Given exercise: Please rewrite the data starting with the line that contains "This screenshot has width=366, height=856." and going on through the line that contains "Action: (x=78, y=126)" as a two-column CSV with the headers input and output. Put each text and its answer in one row, each in a single quoted field with line breaks replaced by spaces.

Given information:
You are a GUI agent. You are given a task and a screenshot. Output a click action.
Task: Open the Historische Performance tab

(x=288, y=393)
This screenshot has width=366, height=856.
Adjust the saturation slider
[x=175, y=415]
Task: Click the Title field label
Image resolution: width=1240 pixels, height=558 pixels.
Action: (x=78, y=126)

...

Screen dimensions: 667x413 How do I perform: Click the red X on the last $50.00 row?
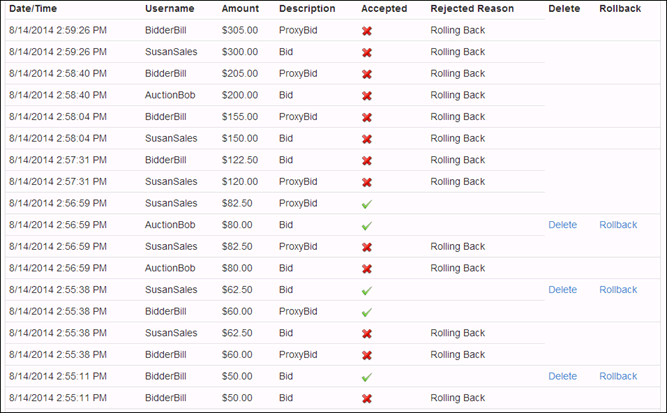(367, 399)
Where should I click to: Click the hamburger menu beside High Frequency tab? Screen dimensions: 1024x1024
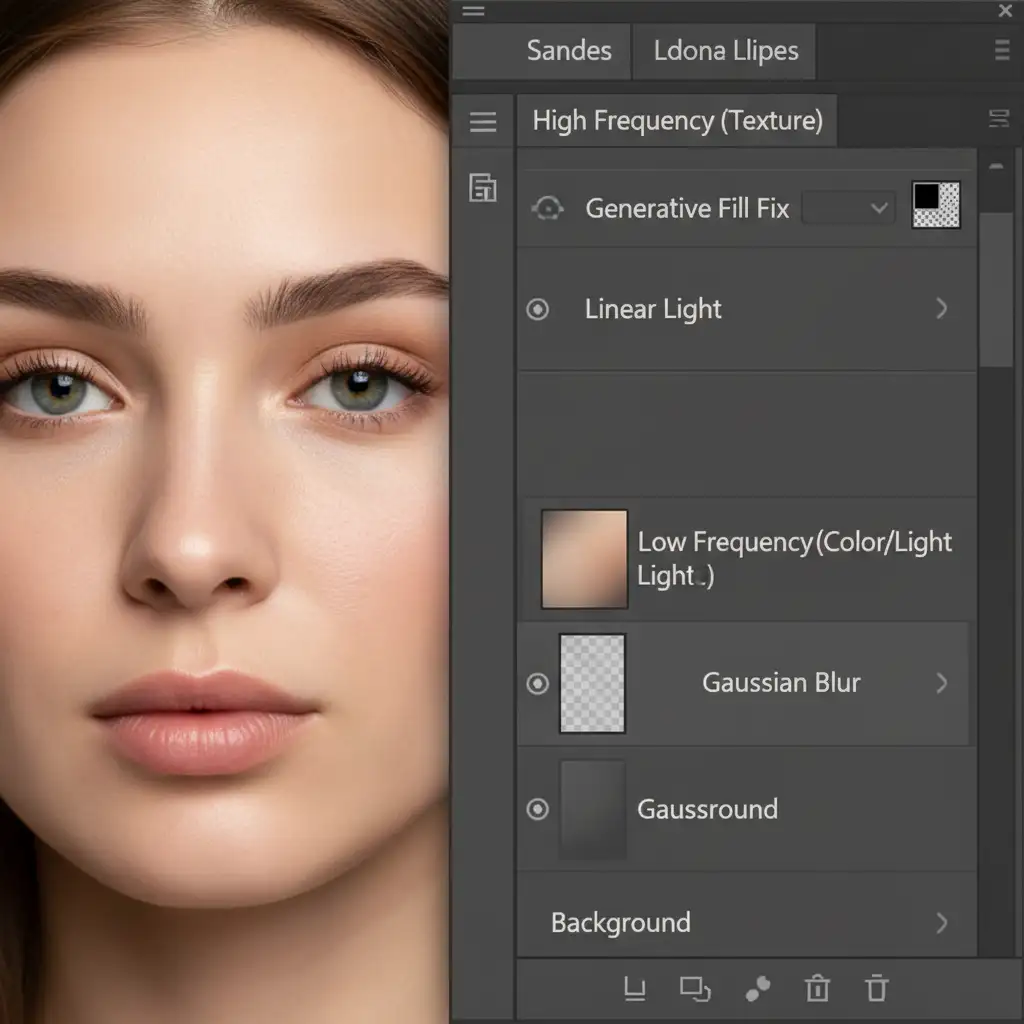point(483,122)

--

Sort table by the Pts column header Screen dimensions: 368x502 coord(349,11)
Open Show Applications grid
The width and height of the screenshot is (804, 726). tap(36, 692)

In response:
input,output
"This screenshot has width=366, height=856. Adjust the saturation slider","[x=175, y=415]"
"Task: Click the Title field label Image resolution: width=1240 pixels, height=558 pixels.","Action: (x=78, y=126)"